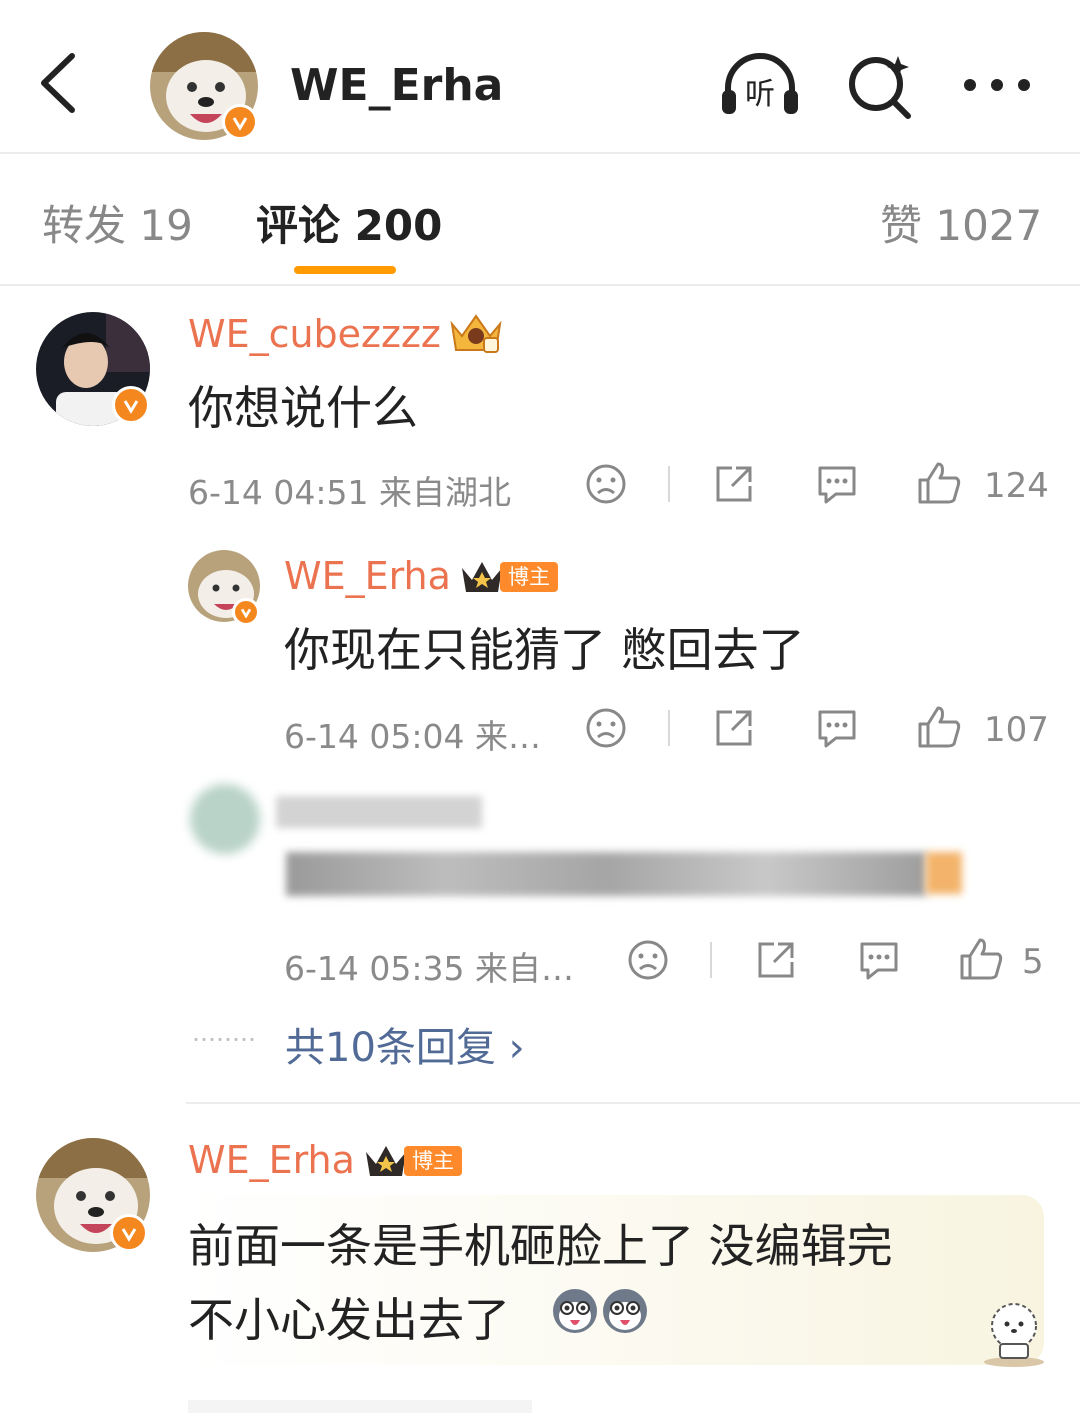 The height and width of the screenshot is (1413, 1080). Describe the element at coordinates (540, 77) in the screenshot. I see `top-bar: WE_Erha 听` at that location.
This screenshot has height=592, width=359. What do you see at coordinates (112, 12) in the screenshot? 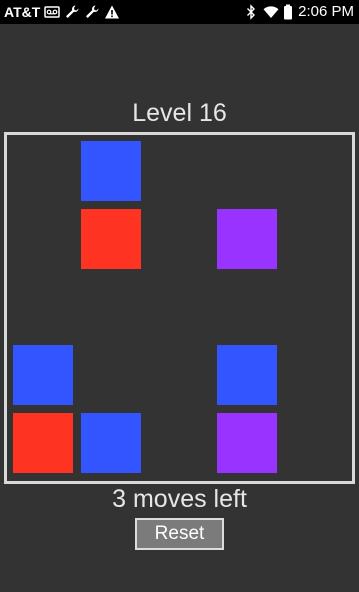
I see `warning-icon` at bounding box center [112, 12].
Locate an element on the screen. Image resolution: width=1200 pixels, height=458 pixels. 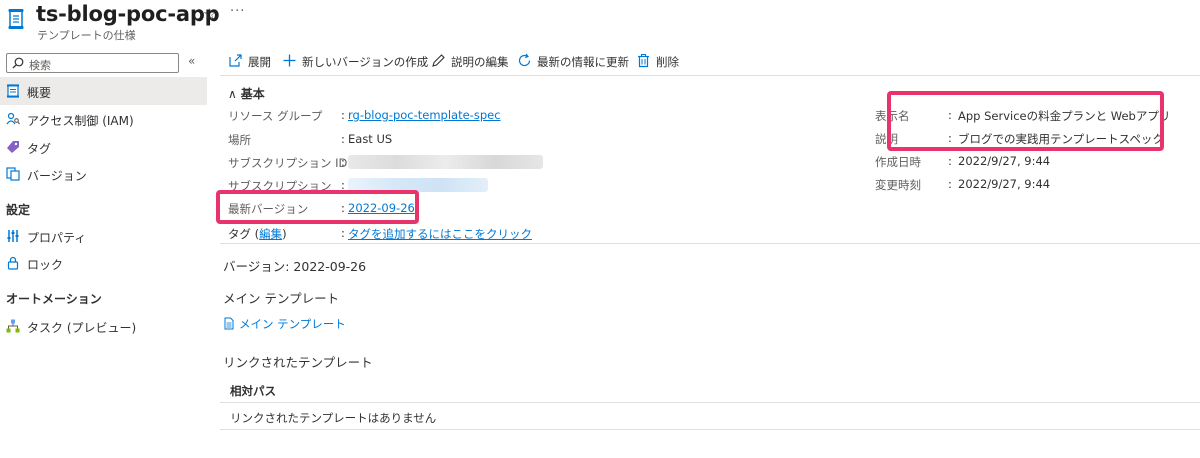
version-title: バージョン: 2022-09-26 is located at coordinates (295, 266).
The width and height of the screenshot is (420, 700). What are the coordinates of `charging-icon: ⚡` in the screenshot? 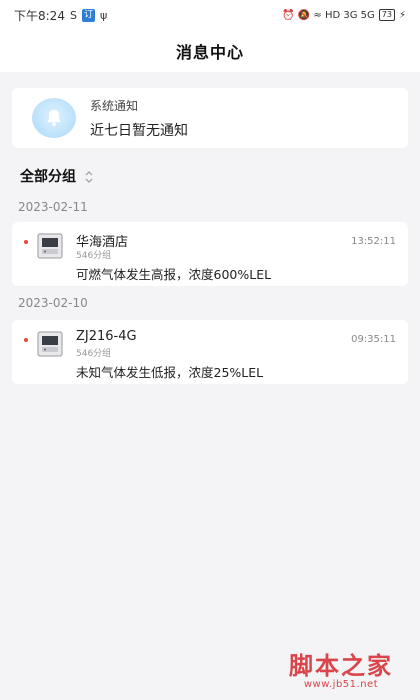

• Work to be completed:
Quote the records verbatim, starting at their beginning and ending with the line that contains "center [112, 12].", including that line. Leave the pictures out of your answer.

• Result of this task:
 The height and width of the screenshot is (1413, 1080). Describe the element at coordinates (540, 77) in the screenshot. I see `top-bar: WE_Erha 听` at that location.
This screenshot has height=592, width=359. What do you see at coordinates (112, 12) in the screenshot? 
I see `warning-icon` at bounding box center [112, 12].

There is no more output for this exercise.